DATA EXTRACTS =
..........

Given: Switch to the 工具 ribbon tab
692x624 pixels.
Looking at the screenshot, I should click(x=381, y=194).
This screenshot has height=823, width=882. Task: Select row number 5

..........

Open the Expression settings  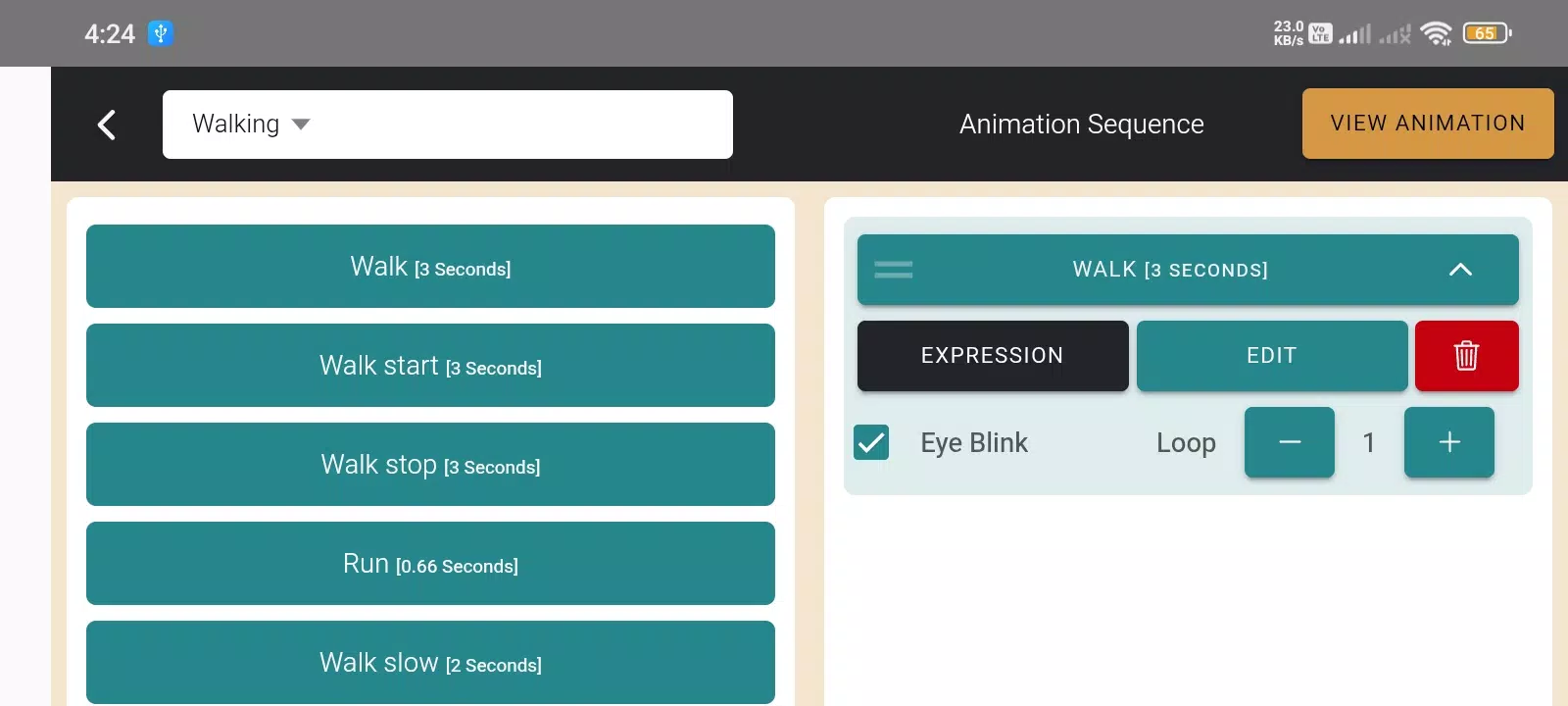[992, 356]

..........

TASK INSTRUCTIONS = Your task is to restate, word for word, only those lines above that fall between the line holding "Given: Switch to the 工具 ribbon tab" and the line holding "This screenshot has", inclusive.

OUTPUT OF THE EXERCISE =
Given: Switch to the 工具 ribbon tab
692x624 pixels.
Looking at the screenshot, I should click(x=381, y=194).
This screenshot has height=823, width=882. Task: Select row number 5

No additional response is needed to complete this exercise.